_WHAT THE EXERCISE ASKS_.
Could you output the records from the line containing "Given: Click the Bot User page heading" through the end as a Markdown table with the columns Row and Line, skipping blank lines and leaving out the pictures?

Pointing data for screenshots
[start]
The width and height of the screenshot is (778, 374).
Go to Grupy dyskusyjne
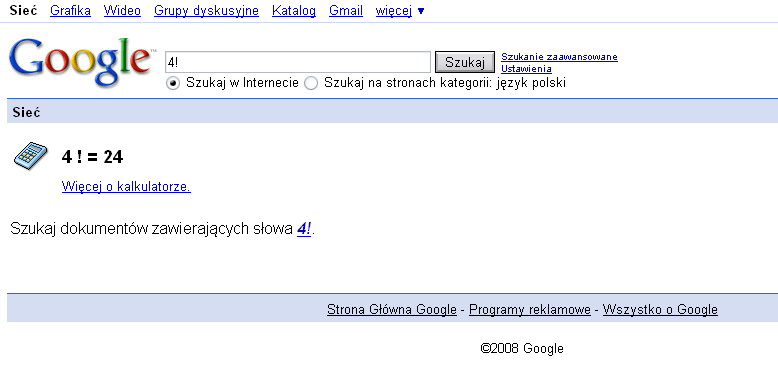point(206,10)
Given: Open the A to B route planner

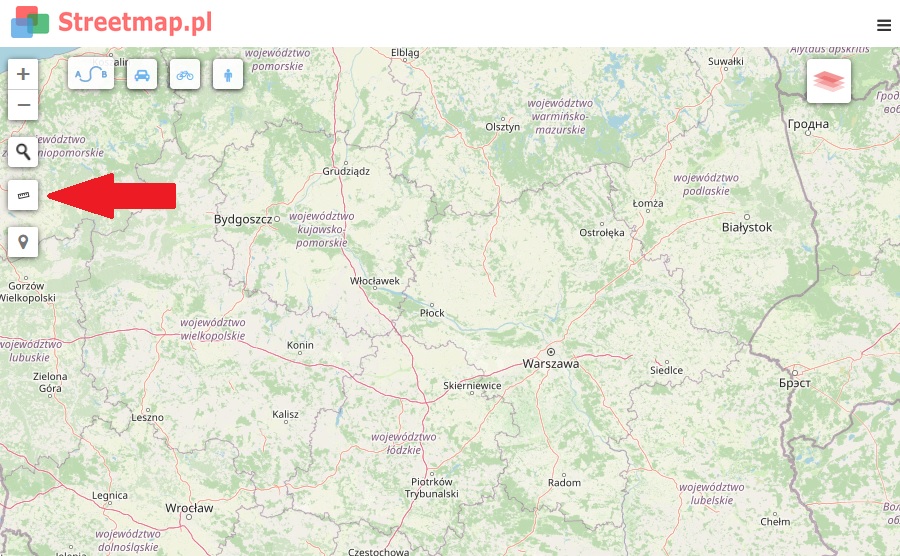Looking at the screenshot, I should click(x=91, y=74).
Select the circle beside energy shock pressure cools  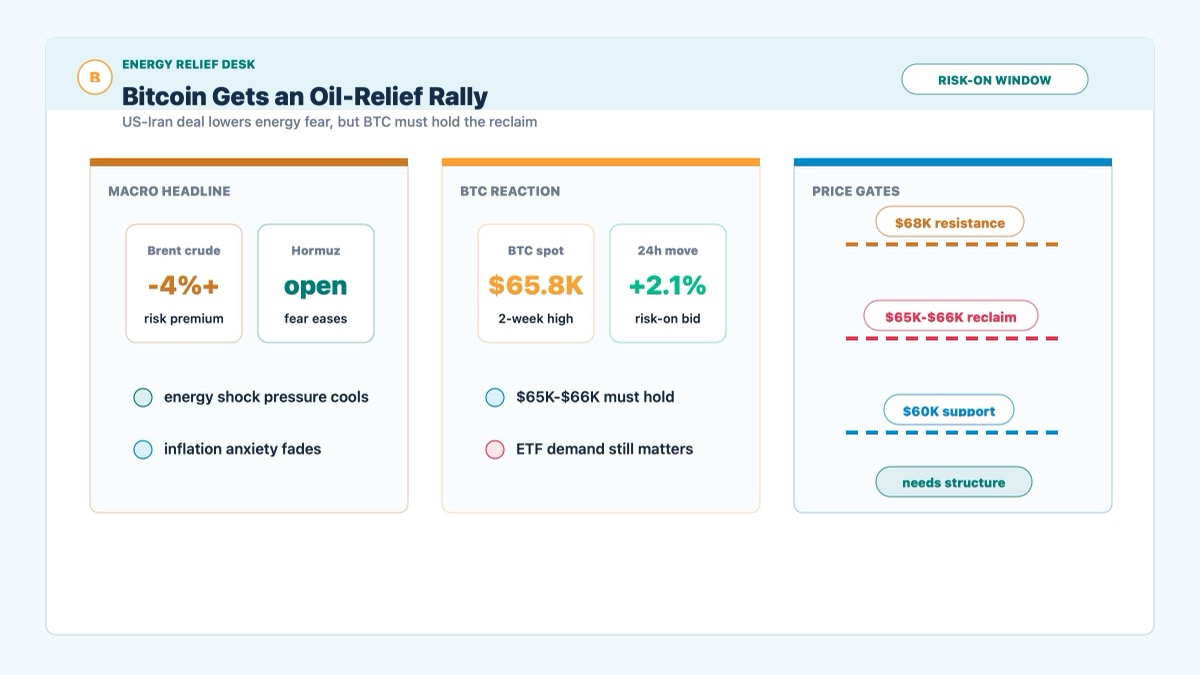143,397
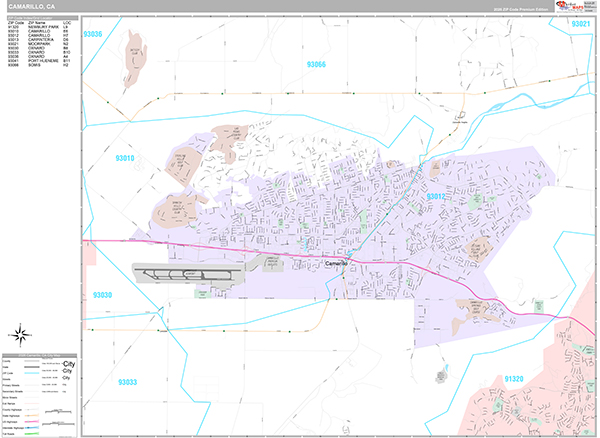Click the 93033 ZIP label on map

(x=127, y=381)
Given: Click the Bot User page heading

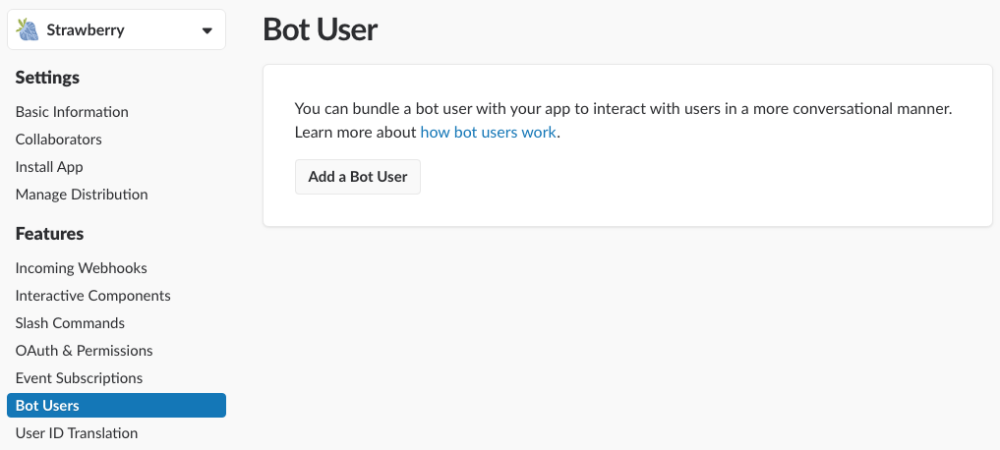Looking at the screenshot, I should [320, 29].
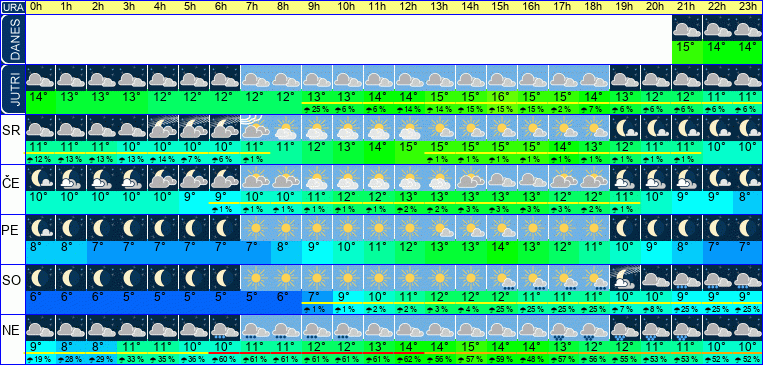Click the SR 19h moon with cloud icon

[625, 128]
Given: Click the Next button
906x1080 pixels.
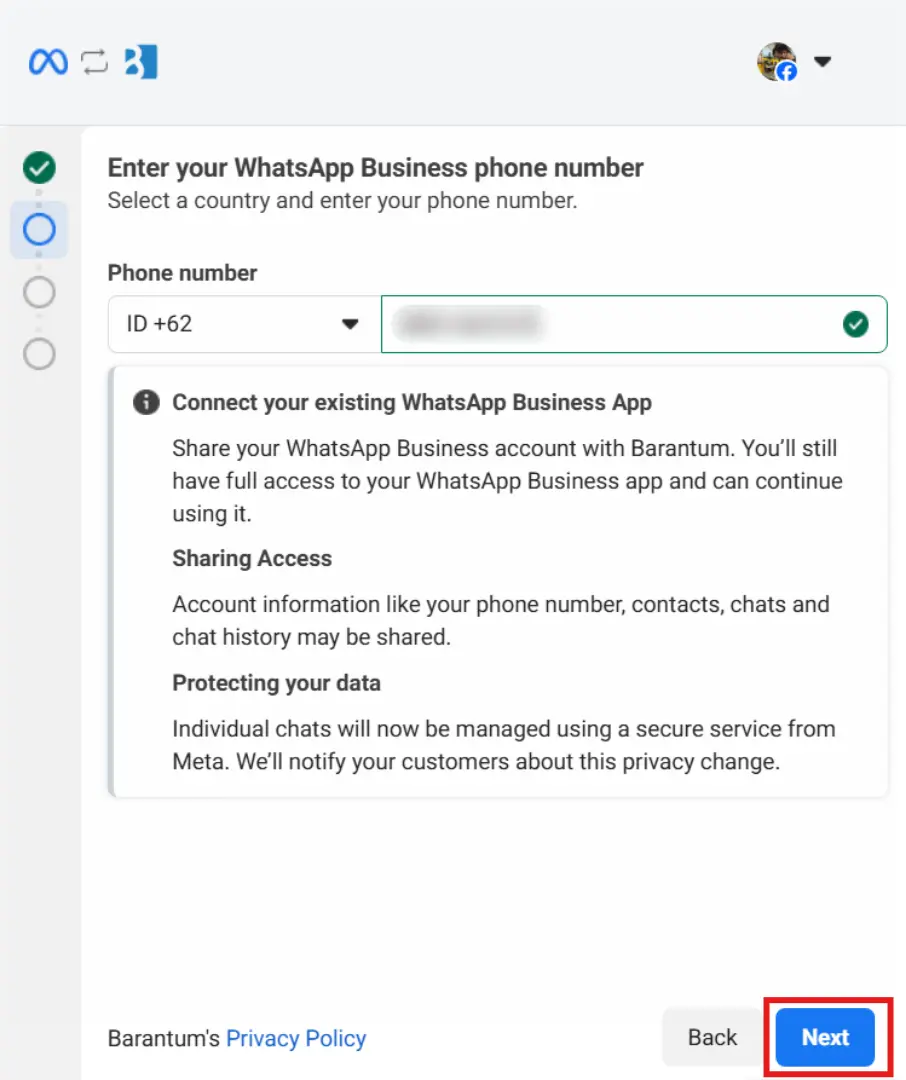Looking at the screenshot, I should pyautogui.click(x=823, y=1037).
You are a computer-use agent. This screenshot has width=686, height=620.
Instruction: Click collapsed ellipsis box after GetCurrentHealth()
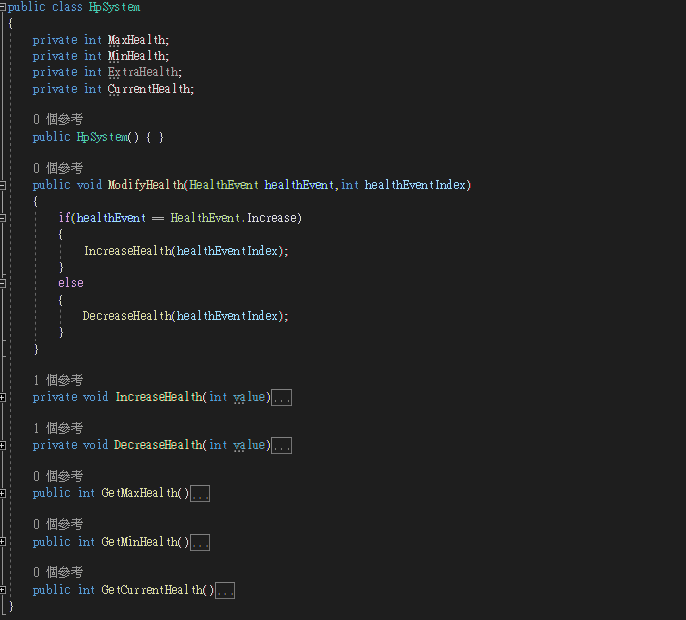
[end]
_SOLVED EXERCISE_.
| Row | Line |
|---|---|
| 1 | Given: Click the Bot User page heading |
| 2 | Looking at the screenshot, I should [320, 29]. |
| 3 | Click the SR 19h moon with cloud icon |
| 4 | [625, 128] |
| 5 | Given: Click the Next button |
| 6 | 906x1080 pixels. |
| 7 | Looking at the screenshot, I should pyautogui.click(x=823, y=1037). |
| 8 | You are a computer-use agent. This screenshot has width=686, height=620. |
| 9 | Instruction: Click collapsed ellipsis box after GetCurrentHealth() |